What are the limitations of gradient descent?
The biggest limitation of gradient descent is computation time. Performing this process on complex models in large data sets can take a very long time. This is partly because the gradient must be calculated for the entire data set at each step.
The most common solution to this problem is stochastic gradient descent.
What is stochastic gradient descent?
Stochastic gradient descent is based on the assumption that the errors at each point in the parameter space are additive. The error at point one can be added to the error at point two which can be added to the error at point three, and so on for all of the points.
This means that the model doesn’t need to calculate the error at all points simultaneously (A computationally expensive process). Instead, it can calculate the error at each point individually, and sum them together.
By the way, this assumption is almost always true. It’s best practice to think for a moment to ensure that it’s true in your problem rather than simply assuming it is, but you’ll find that it’s true the vast majority of the time.
By using that assumption, stochastic gradient descent is able to calculate the error at each point sequentially. This saves dramatic amounts of computation time.
This dramatically increases the speed of each step in the gradient descent process. Stochastic gradient descent is still an iterative process, identifying a direction and moving towards the minimum one step at a time.
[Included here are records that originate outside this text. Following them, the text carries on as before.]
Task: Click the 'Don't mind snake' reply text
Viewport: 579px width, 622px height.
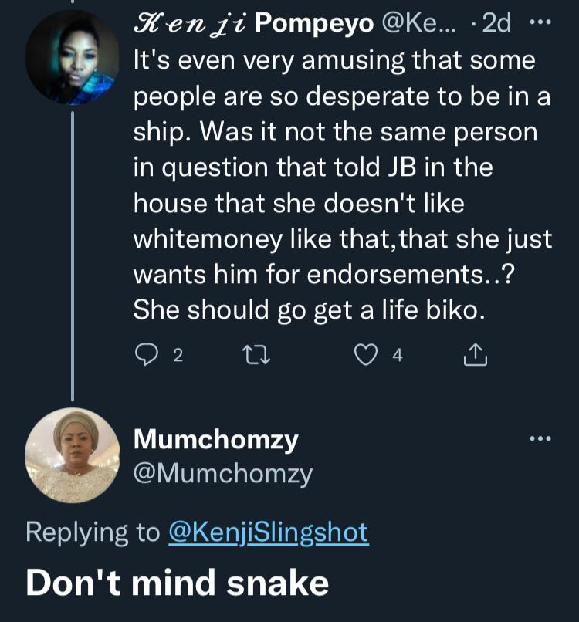Action: 178,583
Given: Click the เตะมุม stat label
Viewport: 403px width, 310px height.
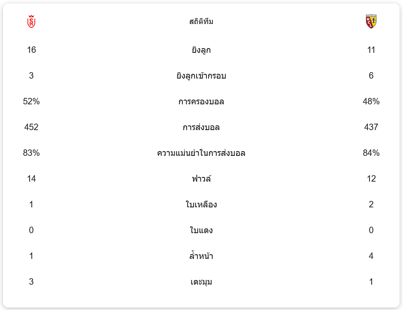Looking at the screenshot, I should tap(201, 282).
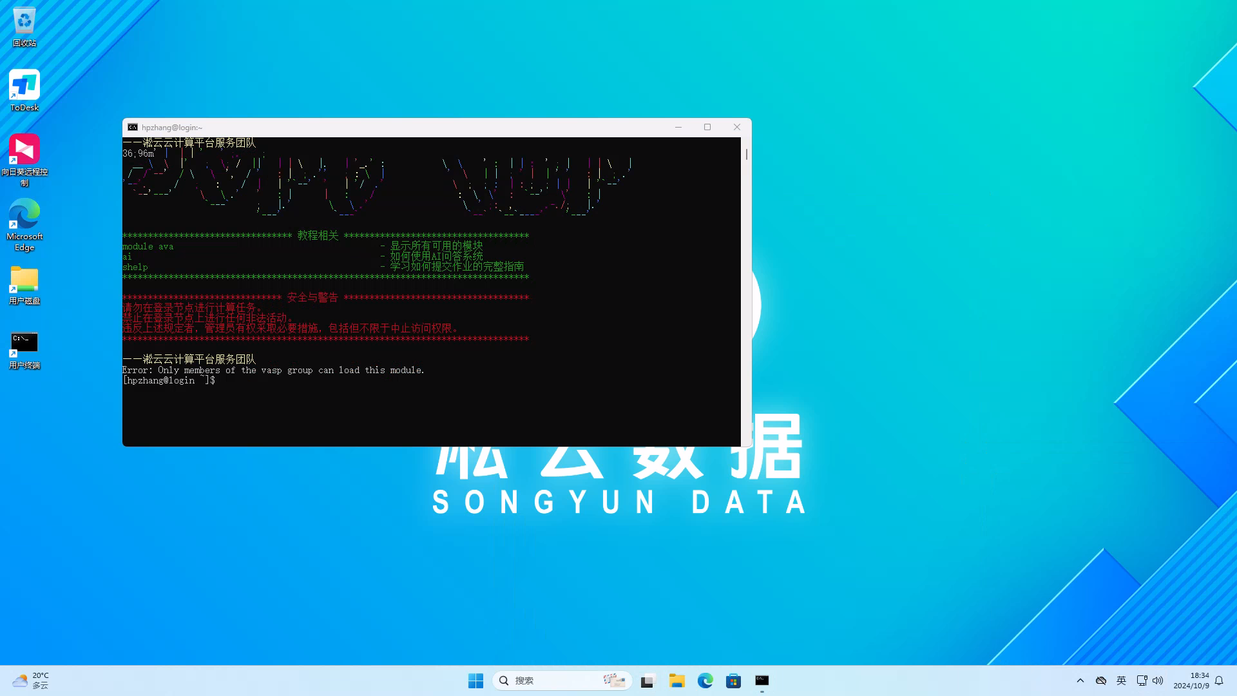Select the terminal icon in the taskbar
Viewport: 1237px width, 696px height.
[x=762, y=681]
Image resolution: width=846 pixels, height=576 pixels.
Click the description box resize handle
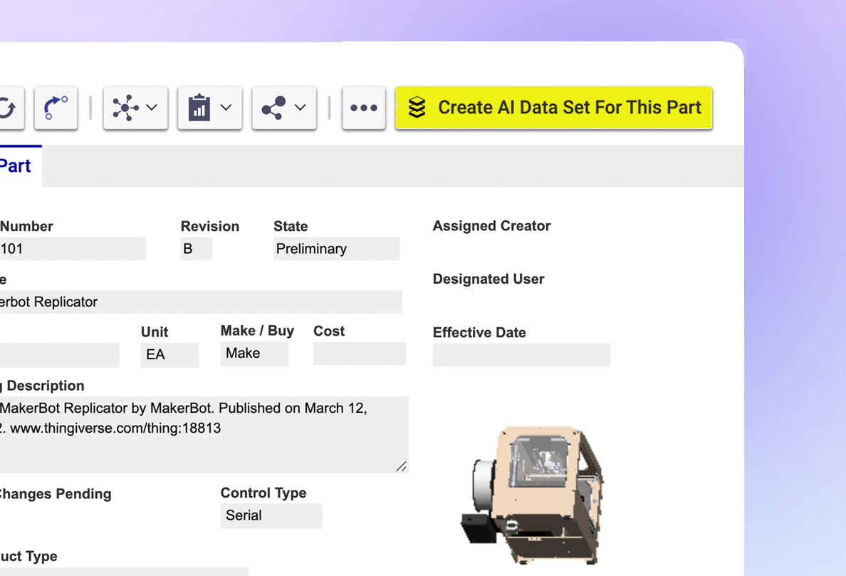coord(402,466)
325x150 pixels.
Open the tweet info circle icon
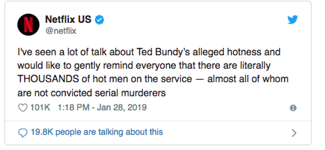click(293, 108)
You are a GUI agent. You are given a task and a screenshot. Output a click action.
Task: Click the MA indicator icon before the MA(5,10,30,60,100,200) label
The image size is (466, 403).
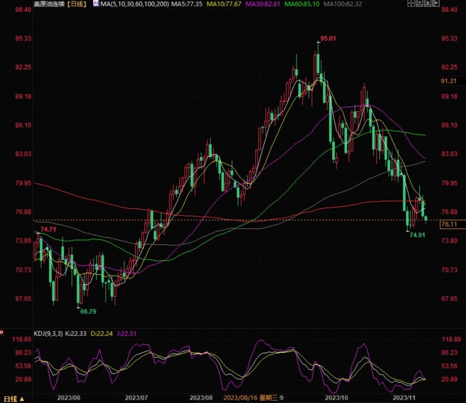click(96, 3)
The downside of stochastic gradient descent is that it doesn’t find the true minimum as reliably. Instead it has a tendency to get extremely close, then circle the minimum forever. To avoid this, it’s important to set an improvement threshold. If repeated iterations through the gradient descent function don’t yield significant reductions in the cost function, then you’re merely circling the minimum point. It’s time to quit the gradient descent process, and accept the available results.
Bringing It All Together
Gradient descent is an important tool in generating predictive models for data science. It is a common optimization approach used to minimize a cost function, thereby finding the optimal parameters in your models. For example, it’s commonly used to fit linear regression or multiple regression models to the training data set.
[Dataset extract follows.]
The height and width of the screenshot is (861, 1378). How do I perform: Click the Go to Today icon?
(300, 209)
This algorithm works by calculating the slope of the curve in every direction at it’s point in the data space and adjusting parameters to move in the direction of the most negative slope. For those familiar with calculus, it does this with partial derivatives.
Determining the step size is a fundamental challenge of using gradient descent. Small step sizes ensure finding the true minimum but also yield many, many iterations and long computation times. Large step sizes run faster, but are more likely to overstep the minimum point. A common solution is to provide the model with a few different step sizes to choose from. It then calculates the improvement with each step size and moves that far. This increases accuracy beyond using a large step size while simultaneously avoiding the computation time challenges of small steps.
Optimizing parameter sets using gradient descent can be a very time consuming process. This is because it has to calculate the error on the entire data set, all at the same time. Stochastic gradient descent avoids this problem by assuming that the errors are additive. In this way it can calculate the error at each point sequentially, reducing the computation demands on the computer. It yields significantly faster results.
[1] For those who haven’t studied calculus, partial derivatives are the slope of the equation of a single variable. For instance, the partial derivative with respect to B of A = 0.25 + 0.9 B + B C + 1.2 C is equal to 0.9 + C.
[2] "Most negative slope" refers to the fact that there will probably be many directions with negative slope. In order to find the minimum as fast as possible, gradient descent uses the direction with the highest absolute value of the negative slope.
[3] How far does it step? How does it know the step size to use? Good questions. Keep reading, they will be addressed soon.